Packer and PE parsing flaws
Most of the patched bugs sit in the code that unpacks and parses executable formats, the part of a scanner built to handle hostile input. CVE-2026-20213 is an integer overflow in the PE rebuild size calculation that a malformed Aspack-packed file can trigger, leading to a heap buffer overflow write. The related CVE-2026-20214 covers an FSG unpacker loop underflow that can write past the section array during a scan of a crafted PE file. Both reach far back through the codebase, with the FSG issue present in builds dating to 2004.
CVE-2026-20217 rounds out the PE group. A bug in the PESpin unpacker cleanup path could free pointers into the scanned file buffer and crash the scanner. That flaw has lived in the code since 2005.

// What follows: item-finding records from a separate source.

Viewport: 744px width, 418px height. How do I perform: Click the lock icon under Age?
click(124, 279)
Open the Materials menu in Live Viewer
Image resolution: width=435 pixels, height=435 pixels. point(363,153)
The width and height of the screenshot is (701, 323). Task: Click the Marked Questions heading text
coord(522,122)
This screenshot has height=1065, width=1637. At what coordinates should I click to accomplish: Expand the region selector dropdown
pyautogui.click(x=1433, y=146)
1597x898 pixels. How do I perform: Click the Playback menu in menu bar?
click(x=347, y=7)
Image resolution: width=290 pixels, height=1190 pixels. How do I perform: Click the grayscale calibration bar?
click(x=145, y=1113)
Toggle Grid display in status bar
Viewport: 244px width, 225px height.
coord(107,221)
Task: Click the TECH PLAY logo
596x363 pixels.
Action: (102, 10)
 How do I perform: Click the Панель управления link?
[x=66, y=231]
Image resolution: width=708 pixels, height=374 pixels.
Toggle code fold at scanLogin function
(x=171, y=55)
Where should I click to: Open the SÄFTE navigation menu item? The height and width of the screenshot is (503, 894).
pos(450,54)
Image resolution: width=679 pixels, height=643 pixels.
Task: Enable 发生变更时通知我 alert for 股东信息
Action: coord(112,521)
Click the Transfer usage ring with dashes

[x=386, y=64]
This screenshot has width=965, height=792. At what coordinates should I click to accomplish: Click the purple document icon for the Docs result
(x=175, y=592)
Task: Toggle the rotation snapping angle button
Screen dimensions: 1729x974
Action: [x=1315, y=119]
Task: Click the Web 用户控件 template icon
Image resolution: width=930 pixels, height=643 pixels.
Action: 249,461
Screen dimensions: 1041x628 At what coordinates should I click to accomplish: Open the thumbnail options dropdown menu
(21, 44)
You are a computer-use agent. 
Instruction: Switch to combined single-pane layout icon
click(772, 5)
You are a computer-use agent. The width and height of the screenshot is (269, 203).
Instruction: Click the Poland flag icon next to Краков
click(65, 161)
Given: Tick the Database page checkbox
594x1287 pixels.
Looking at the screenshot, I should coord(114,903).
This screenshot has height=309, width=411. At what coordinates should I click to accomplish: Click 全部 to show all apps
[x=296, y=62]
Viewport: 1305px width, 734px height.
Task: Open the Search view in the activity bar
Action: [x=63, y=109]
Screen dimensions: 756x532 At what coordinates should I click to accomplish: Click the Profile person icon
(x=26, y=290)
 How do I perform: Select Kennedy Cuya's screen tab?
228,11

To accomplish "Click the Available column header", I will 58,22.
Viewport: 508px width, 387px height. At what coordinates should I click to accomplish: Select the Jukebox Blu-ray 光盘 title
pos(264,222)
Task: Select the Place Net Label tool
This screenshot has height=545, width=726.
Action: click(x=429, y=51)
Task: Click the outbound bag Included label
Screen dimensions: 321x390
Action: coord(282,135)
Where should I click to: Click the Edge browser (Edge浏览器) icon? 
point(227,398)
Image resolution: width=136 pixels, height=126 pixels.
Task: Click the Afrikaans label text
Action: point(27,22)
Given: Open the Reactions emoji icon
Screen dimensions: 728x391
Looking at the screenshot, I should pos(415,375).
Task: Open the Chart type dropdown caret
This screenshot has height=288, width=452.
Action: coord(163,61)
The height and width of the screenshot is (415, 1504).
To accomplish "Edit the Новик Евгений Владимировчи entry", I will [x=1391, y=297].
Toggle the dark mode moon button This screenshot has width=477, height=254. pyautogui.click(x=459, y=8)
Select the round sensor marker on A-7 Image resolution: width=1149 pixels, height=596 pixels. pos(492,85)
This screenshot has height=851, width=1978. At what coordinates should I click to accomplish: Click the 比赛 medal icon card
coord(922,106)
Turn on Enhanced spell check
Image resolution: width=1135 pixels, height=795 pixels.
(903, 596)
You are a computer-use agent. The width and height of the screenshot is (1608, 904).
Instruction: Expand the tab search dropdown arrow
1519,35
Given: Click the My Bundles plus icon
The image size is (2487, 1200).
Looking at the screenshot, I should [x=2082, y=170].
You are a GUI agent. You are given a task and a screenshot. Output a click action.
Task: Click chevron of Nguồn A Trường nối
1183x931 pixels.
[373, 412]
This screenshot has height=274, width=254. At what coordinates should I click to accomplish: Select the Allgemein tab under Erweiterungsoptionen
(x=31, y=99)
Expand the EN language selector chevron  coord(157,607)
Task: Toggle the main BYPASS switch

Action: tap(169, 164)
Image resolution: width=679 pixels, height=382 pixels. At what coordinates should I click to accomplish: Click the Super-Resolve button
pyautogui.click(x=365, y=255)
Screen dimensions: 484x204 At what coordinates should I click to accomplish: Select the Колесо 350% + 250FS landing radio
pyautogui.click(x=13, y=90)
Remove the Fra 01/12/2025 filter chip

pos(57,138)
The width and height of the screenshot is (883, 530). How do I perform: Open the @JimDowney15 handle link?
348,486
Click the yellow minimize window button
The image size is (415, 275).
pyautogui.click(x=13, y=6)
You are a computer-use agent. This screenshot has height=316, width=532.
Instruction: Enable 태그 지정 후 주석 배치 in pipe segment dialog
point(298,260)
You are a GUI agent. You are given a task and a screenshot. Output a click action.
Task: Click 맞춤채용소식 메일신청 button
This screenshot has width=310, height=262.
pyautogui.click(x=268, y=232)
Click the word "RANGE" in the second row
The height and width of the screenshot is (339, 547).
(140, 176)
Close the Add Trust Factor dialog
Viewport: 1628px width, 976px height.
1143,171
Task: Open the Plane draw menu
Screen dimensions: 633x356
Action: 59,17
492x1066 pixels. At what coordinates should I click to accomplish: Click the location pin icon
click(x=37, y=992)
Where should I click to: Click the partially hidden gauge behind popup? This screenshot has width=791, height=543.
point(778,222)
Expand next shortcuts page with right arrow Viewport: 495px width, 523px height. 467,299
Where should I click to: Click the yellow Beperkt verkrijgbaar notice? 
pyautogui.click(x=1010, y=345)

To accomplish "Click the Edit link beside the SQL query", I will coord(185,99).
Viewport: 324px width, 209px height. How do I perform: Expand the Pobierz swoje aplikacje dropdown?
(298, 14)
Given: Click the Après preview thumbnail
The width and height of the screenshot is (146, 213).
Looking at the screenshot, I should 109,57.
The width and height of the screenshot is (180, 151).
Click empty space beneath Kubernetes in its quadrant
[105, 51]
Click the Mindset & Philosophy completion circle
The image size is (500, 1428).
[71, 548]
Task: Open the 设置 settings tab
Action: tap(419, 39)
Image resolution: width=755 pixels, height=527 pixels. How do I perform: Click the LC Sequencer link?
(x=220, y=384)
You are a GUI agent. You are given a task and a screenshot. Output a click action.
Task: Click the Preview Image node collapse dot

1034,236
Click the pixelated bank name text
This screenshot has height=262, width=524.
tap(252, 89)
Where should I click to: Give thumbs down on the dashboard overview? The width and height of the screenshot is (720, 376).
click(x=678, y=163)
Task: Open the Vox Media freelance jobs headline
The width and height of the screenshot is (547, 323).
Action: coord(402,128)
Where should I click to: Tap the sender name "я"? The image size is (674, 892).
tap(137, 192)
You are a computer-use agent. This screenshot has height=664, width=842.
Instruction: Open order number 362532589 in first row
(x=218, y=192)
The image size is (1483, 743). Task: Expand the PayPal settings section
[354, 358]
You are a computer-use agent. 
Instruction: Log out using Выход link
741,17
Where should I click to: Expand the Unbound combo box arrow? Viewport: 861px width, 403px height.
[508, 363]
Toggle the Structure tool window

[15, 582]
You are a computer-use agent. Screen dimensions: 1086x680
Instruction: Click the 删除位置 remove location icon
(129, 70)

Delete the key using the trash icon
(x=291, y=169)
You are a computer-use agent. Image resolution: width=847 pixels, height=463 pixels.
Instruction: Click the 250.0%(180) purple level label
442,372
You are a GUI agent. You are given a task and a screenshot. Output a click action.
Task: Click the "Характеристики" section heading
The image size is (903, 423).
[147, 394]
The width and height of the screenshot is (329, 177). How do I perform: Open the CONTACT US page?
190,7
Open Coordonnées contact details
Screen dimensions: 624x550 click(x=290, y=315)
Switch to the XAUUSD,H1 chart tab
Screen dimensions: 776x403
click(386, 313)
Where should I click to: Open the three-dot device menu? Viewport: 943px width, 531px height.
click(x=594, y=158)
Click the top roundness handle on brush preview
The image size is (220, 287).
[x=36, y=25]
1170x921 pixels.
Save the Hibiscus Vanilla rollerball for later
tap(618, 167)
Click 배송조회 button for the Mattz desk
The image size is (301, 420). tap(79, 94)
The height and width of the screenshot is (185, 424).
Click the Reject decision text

Archive and image format bugs
Three more fixes address archive and disk-image handling. CVE-2026-20215 is a 7z parser substream count overflow that can under-allocate parser metadata arrays and then write past them when reading a crafted archive. CVE-2026-20243 covers ALZ parser size handling errors that can make malformed ALZ archives panic, abort the scanner, or skip expected scan-limit handling. CVE-2026-20216 is an InstallShield archive extraction limit bypass that can write far more temporary data than intended and drain temporary storage.
The last parsing flaw, CVE-2026-20244, sits in the 32-bit DMG parser. A short mish stripe table could pass validation and crash the scanner. This one affects only 32-bit builds, going back to version 0.98.1, and leaves 64-bit builds untouched.
Quarantine race condition
The releases also harden the quarantine actions in clamscan, clamdscan, and clamonacc against time-of-check/time-of-use races. Under unsafe quarantine directory settings, those races could redirect files as the scanner copied, moved, or removed them. Hiroki Imai of Ricerca Security, Inc. reported the issue.
Version 1.5.3 adds a few items beyond 1.4.5. It upgrades the Rust tar dependency to resolve two RUSTSEC advisories and moves the Rust openssl dependency past CVE-2026-41676. Metadata preclass scans now run before the final scan verdict. A ClamOnAcc fix addresses hash bucket list corruption when two watched paths land in the same bucket. Both releases raise the minimum CMake version to 3.17 to repair Linux builds that link static dependencies against libcurl v8.21.0.
The release files are available on the GitHub release page, and through Docker Hub in Alpine and Debian containers.